What happens if your AI-built app uses AGPL code?

AGPL is the strongest copyleft license in mainstream use. It's specifically designed to cover network services, which means deploying an app — not just shipping a binary — can trigger the source-disclosure requirement. AI coding tools occasionally reproduce AGPL-licensed code from their training data. Here's what happens when those two facts collide.

Why AGPL is different from GPL

Standard GPL (v2 or v3) requires you to publish source code only if you distribute the binary. For a SaaS app that's never "distributed" — users only interact with it over a network — GPL doesn't trigger the disclosure requirement. This is called the "ASP loophole" and it was deliberate.

AGPL closes that loophole. AGPL §13 says: if you operate a modified version of an AGPL'd program over a network, you must offer the source code to every user of that network service. SaaS counts as network use. Internal-tool use counts. Anything where a user interacts with the code through a network triggers the obligation.

Major AGPL projects you might unknowingly use

AGPL is more common in some ecosystems than others. The ones most likely to show up in a vibe-coded app:

• Ghost (publishing platform) — AGPL-3.0 since 2014. Code chunks sometimes appear in CMS scaffolding.
• Grafana (observability) — AGPL-3.0 since April 2024 (formerly Apache). Anyone using Grafana JS components needs to check.
• Mattermost (chat) — AGPL-3.0 for community edition.
• Nextcloud (file sharing) — AGPL-3.0.
• Bonita BPM (workflow) — AGPL-3.0.
• Plausible Analytics — AGPL-3.0 (note: self-host only; their hosted service is allowed).
• Element Web (Matrix chat client) — AGPL-3.0.
• Several Three.js extensions and visualization libraries — AGPL-3.0.
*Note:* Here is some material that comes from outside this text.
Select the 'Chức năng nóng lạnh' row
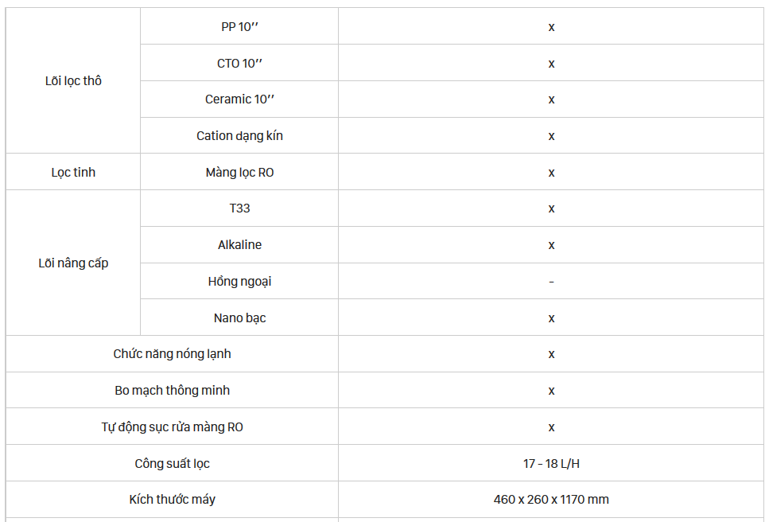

AI coding tools tend to reproduce snippets from these projects when a user asks for similar functionality. The reproduced snippet doesn't come with a license header attached — the tool just writes the code. The license obligation still travels with the code, even when the visible attribution doesn't.

How to detect AGPL contamination

There's no perfect way to detect AGPL code that's been mixed into your bundle by an AI tool. The practical approaches:

1. Dependency tree scan — `npx license-checker` lists every direct and transitive dependency with its license. Catches AGPL packages you've installed via npm. Doesn't catch code that's been copy-pasted from an AGPL project without a package boundary.
2. Bundle fingerprinting — winnowing-fingerprint your bundle and compare against a corpus of AGPL projects. This is what Comply Code's scanner does — fingerprints AGPL packages, compares against your bundle, flags matches. Catches AI-reproduced code that npm-tree scanning misses.
3. Manual review — for high-stakes commercial code, have a developer review the codebase against AGPL projects in your space. Time-consuming but conclusive.
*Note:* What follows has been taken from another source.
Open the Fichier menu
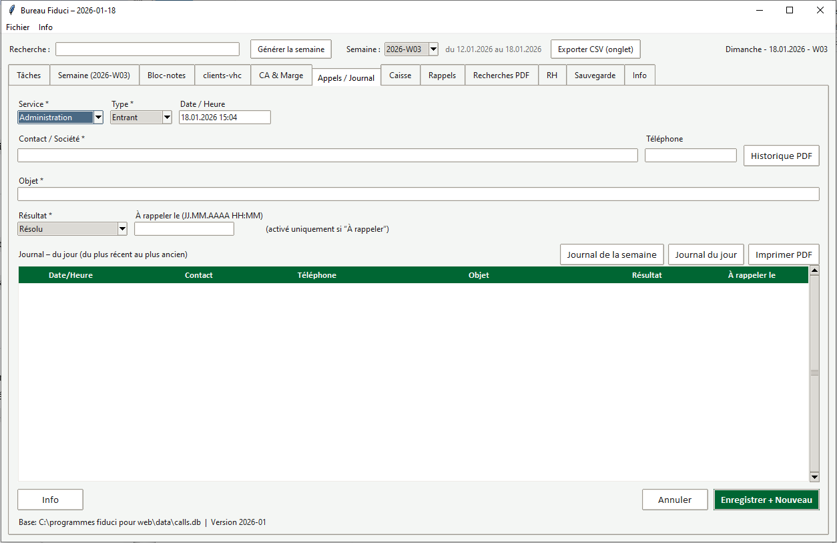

What you can do if AGPL code is in your bundle

Four options, ranked from easiest to hardest:

1. Replace it. Find the equivalent functionality in an MIT / Apache-2.0 / BSD-licensed package and swap. For most AGPL libraries there's a permissive alternative — Plausible's analytics features have a permissive equivalent in PostHog; Ghost's editor pattern has equivalents in Tiptap; etc.
2. Comply. Publish your full source code under AGPL and add a "Source" link in your UI. This is what some open-core companies do (e.g., Bear, some self-hosted dev tools). Viable if your business model doesn't depend on code secrecy.
3. Negotiate a commercial license. Most AGPL projects also offer a paid commercial license for users who don't want to comply. Grafana, Nextcloud, MongoDB (pre-SSPL) all offered this. Worth a sales email.
4. Remove and prove. Excise the contaminated code, document the remediation, retain logs of what was found and when. Useful for acquirers or future audits.

The Doe v. GitHub angle

Doe v. GitHub is partly about whether AI tools that reproduce copyleft-licensed training data create derivative works. If the case ultimately holds that Copilot/Cursor/Lovable output is a derivative work of training-set code, the license obligations of that training set (including AGPL) might travel to the output by default.
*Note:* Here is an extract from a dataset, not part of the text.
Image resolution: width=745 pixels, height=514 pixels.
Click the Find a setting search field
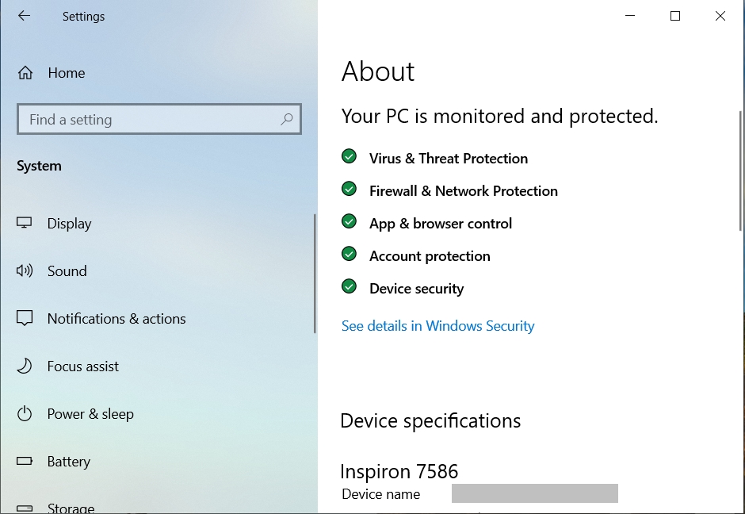[x=159, y=119]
This is the worst-case scenario for AI tool vendors and for users. It's not the most likely outcome — most legal commentators expect a narrower ruling — but it's plausible enough that prudent operators check their bundles regardless.

Bottom line

AGPL is the only common open-source license where SaaS operation alone triggers obligations. AI tools occasionally reproduce AGPL code without preserving its license. If you ship to production with AGPL contamination, you either need to publish your source or replace the contaminated code. Detecting it is cheap; ignoring it gets expensive at the worst possible moment (acquisition diligence, a competitor audit, or a public airing on a community forum). The 30-second scan is worth running.